[Exercise aim]: Please set down exactly the lines from the one containing "Screen dimensions: 1080x720" through the last line of the records below, both included, with no pictures.
Segment Start: Extracted material
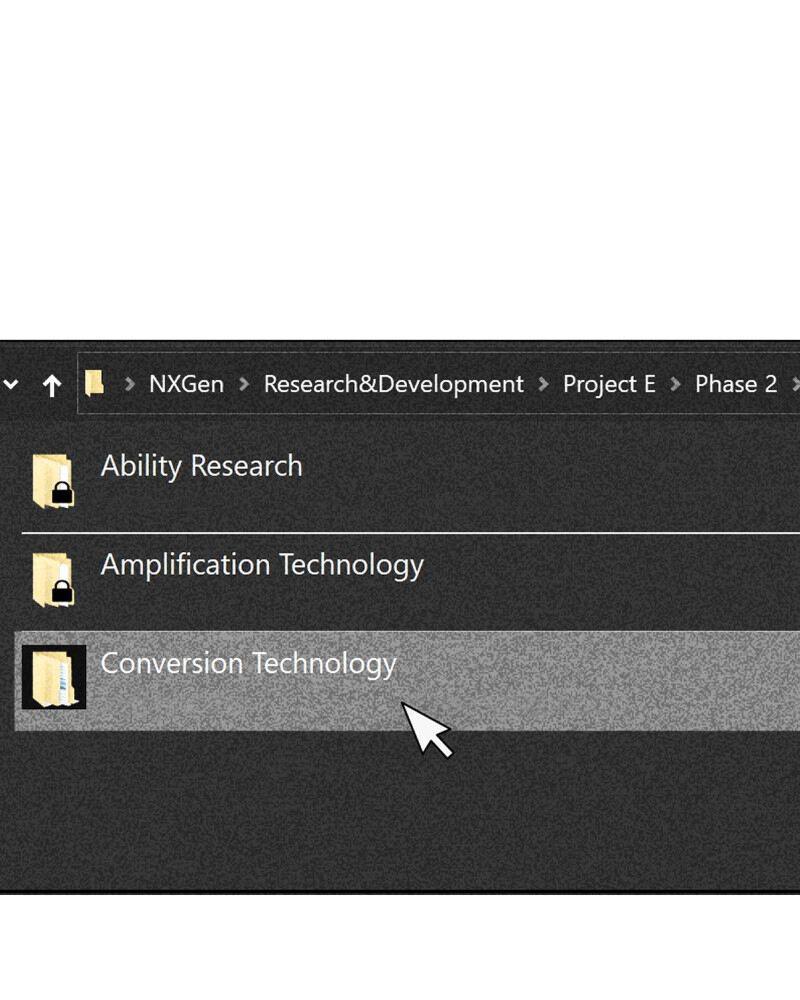800x1000 pixels.
Task: Expand the chevron after Phase 2 breadcrumb
Action: pyautogui.click(x=795, y=385)
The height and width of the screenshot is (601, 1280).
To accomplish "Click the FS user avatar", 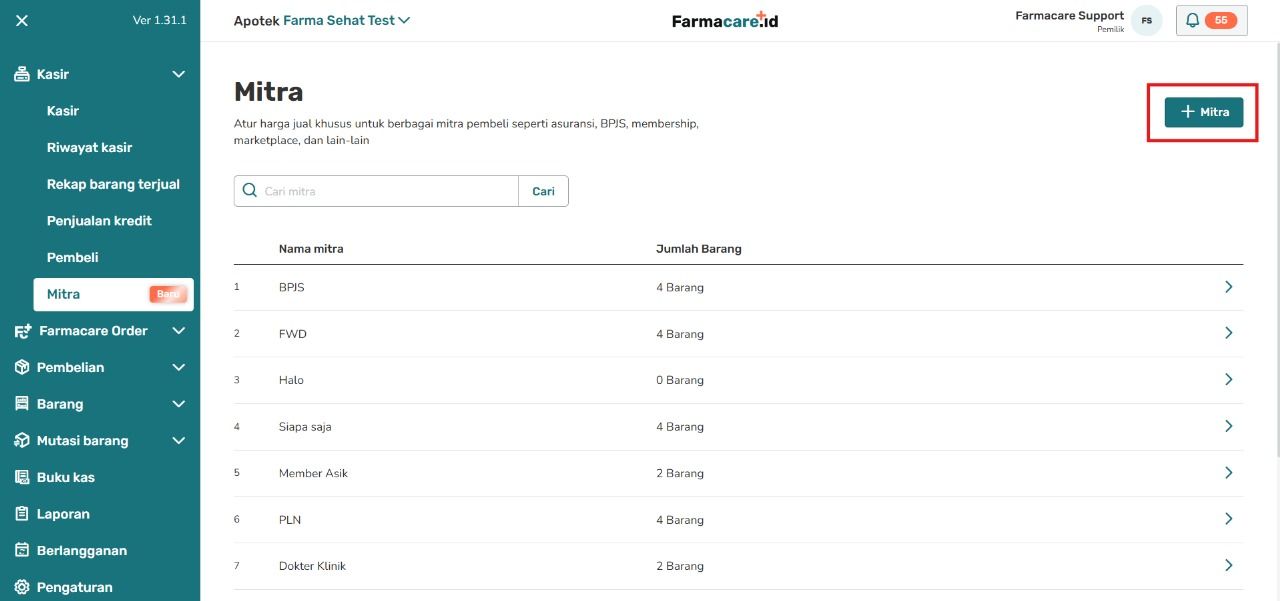I will [1147, 20].
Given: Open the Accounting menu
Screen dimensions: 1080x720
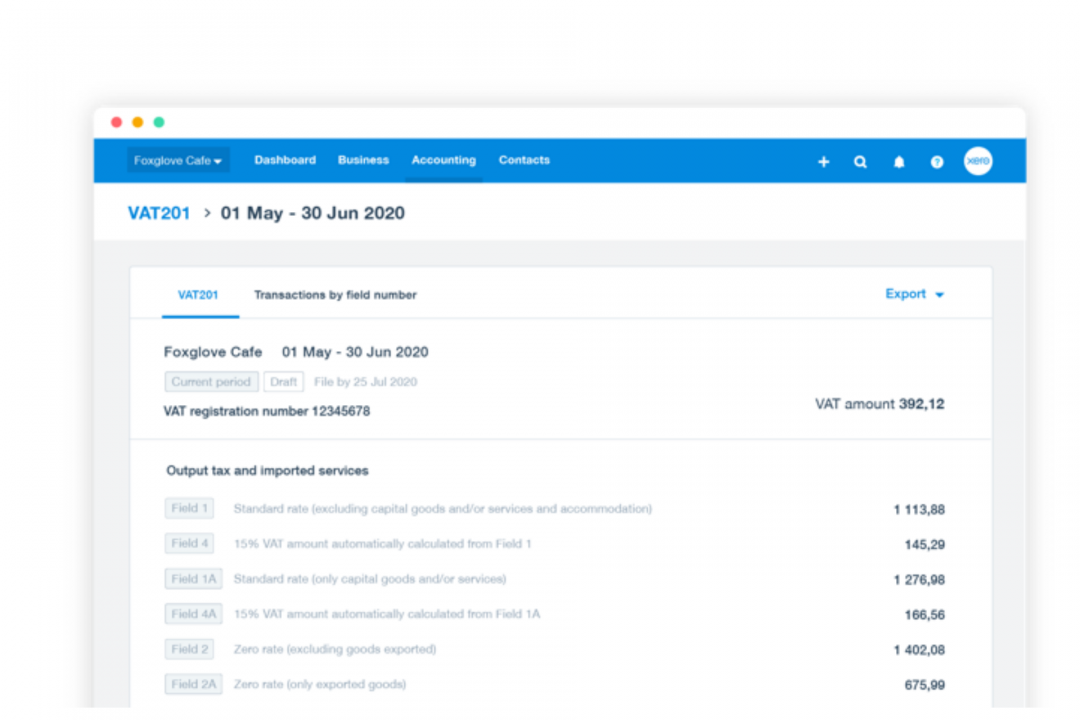Looking at the screenshot, I should 443,160.
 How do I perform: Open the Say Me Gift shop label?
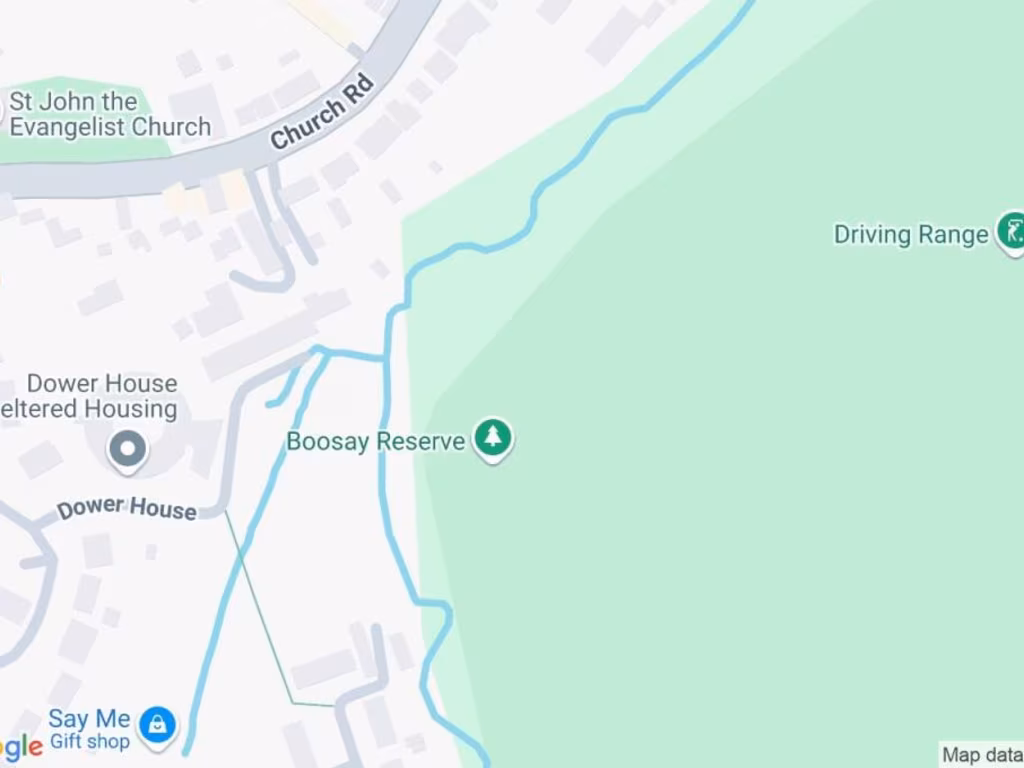89,729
Segment End: Extracted material
[Worked solution]:
Screen dimensions: 1080x720
Looking at the screenshot, I should 443,160.
 How do I perform: Open the Say Me Gift shop label?
89,729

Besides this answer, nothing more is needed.